Work item. The required output is every record, reproduced exactly.

==== Exercise material ====

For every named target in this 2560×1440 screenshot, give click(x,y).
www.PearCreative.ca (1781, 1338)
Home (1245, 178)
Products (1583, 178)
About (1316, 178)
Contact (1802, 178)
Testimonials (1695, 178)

====

Answer for the task.
For every named target in this 2560×1440 screenshot, give click(x,y).
www.PearCreative.ca (1781, 1338)
Home (1245, 178)
Products (1583, 178)
About (1316, 178)
Contact (1802, 178)
Testimonials (1695, 178)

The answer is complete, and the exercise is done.